EXERCISE: Use the entries below and reproduce exactly the lines from the one containing "Au pair Іспанія" down to the one containing "Робота з дітьми в Великої Британії (54, 1882)", both of them included.

THE DATA:
BEGIN

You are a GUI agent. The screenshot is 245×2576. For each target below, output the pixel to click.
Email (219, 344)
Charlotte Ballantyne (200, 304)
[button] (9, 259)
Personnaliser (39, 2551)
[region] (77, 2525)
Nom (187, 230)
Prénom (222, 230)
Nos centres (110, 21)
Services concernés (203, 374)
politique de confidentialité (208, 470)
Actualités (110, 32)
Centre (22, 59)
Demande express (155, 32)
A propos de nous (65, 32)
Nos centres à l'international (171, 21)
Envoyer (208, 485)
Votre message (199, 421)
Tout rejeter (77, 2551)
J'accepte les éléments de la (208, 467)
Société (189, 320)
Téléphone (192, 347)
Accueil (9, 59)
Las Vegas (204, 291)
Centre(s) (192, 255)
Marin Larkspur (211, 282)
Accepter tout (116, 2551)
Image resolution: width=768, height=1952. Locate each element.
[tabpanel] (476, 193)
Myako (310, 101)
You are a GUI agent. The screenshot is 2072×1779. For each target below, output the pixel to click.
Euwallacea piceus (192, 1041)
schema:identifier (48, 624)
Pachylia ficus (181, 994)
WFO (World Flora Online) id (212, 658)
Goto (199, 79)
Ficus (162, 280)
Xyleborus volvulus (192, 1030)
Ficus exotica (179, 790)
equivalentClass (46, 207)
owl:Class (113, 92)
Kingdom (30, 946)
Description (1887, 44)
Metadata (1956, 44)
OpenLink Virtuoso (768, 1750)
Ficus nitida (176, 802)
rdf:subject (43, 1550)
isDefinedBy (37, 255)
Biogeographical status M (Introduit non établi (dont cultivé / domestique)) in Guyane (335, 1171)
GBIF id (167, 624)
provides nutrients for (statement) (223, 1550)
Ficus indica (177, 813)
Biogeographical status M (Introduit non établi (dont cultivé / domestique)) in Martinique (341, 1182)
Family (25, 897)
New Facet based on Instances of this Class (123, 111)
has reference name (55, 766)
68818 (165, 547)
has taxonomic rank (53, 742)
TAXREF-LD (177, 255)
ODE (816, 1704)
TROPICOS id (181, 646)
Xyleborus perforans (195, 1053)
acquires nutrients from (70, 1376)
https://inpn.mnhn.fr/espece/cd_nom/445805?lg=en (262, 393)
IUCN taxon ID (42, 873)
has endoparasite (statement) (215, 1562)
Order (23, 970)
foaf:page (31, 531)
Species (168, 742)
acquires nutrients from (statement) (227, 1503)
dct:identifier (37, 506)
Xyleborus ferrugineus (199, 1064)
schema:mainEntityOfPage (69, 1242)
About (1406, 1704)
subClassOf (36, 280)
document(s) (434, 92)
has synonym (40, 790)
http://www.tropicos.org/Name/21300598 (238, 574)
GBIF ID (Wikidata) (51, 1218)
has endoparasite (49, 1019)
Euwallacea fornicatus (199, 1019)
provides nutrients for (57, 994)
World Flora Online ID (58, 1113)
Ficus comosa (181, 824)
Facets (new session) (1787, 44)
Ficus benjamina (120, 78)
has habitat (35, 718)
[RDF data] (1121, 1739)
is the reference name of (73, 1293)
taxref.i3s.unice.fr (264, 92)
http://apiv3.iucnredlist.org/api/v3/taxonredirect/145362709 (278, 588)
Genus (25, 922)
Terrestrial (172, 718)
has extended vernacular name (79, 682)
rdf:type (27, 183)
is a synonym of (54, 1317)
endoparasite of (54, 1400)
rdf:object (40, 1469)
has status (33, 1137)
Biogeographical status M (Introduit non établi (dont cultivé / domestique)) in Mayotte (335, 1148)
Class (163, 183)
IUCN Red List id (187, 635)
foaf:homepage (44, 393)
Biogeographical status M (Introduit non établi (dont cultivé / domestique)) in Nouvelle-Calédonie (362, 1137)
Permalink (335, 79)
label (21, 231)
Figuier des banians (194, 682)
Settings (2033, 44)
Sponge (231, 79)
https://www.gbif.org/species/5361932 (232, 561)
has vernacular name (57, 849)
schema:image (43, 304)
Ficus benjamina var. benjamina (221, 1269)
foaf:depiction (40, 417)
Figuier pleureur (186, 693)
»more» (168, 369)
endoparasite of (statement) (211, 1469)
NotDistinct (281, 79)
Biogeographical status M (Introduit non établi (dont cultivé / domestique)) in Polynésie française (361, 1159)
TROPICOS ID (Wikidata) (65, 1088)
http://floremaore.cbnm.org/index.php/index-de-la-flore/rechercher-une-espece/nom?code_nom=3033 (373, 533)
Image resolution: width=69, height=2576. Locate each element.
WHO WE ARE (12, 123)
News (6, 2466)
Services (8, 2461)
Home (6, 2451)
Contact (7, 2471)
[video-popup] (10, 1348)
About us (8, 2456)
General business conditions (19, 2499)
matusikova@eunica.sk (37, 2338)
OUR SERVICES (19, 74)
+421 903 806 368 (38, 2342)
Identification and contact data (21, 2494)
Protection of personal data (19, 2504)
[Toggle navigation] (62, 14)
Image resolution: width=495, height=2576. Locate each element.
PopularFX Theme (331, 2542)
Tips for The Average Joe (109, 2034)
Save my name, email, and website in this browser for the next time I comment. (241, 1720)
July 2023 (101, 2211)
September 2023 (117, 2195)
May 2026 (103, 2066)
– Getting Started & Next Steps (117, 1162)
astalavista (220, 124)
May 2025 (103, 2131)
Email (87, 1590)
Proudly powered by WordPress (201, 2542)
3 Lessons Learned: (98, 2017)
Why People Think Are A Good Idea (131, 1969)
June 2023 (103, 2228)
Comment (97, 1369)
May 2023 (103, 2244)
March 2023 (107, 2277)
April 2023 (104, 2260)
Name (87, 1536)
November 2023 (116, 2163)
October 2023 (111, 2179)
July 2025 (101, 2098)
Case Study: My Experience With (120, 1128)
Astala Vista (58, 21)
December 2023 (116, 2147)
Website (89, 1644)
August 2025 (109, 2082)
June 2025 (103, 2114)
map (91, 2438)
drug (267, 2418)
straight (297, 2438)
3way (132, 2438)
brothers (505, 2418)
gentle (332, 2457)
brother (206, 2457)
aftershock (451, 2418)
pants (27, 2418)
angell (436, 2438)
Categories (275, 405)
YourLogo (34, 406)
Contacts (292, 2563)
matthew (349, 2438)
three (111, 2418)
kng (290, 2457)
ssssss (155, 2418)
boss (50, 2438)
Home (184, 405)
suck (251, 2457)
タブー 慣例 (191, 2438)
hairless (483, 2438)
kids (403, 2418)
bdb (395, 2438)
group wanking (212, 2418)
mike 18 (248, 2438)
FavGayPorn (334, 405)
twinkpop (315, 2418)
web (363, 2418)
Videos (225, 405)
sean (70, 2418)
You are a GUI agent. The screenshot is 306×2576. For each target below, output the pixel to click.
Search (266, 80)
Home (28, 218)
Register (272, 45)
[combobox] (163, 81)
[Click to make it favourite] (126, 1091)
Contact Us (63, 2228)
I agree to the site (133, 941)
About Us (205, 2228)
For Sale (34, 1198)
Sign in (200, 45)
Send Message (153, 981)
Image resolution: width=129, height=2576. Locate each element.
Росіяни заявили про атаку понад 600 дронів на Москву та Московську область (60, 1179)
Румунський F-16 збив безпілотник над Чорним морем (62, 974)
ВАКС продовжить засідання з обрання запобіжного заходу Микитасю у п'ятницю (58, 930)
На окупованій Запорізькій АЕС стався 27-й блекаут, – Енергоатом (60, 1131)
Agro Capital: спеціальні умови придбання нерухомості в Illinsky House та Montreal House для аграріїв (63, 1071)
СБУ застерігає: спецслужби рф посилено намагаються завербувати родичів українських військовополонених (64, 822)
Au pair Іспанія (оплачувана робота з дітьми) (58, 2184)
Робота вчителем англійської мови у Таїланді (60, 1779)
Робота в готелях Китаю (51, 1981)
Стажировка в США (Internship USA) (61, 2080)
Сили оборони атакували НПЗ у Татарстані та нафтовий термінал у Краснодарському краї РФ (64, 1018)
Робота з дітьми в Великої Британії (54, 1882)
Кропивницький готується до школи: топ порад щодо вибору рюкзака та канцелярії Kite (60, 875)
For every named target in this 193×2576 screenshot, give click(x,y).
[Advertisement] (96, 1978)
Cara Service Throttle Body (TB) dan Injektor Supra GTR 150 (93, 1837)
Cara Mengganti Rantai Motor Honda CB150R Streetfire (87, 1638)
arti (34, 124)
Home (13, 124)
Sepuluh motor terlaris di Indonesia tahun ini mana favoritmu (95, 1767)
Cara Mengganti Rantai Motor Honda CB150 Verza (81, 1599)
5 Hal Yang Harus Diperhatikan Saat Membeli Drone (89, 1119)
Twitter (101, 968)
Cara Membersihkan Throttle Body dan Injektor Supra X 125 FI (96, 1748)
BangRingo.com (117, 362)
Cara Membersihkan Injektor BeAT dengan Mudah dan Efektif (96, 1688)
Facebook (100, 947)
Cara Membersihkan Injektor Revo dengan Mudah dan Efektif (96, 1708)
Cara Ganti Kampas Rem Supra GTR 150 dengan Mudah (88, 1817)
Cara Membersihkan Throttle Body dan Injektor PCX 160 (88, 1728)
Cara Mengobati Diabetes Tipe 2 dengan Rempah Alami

END

OUTPUT OF THE EXERCISE:
Au pair Іспанія (оплачувана робота з дітьми) (58, 2184)
Робота вчителем англійської мови у Таїланді (60, 1779)
Робота в готелях Китаю (51, 1981)
Стажировка в США (Internship USA) (61, 2080)
Сили оборони атакували НПЗ у Татарстані та нафтовий термінал у Краснодарському краї РФ (64, 1018)
Робота з дітьми в Великої Британії (54, 1882)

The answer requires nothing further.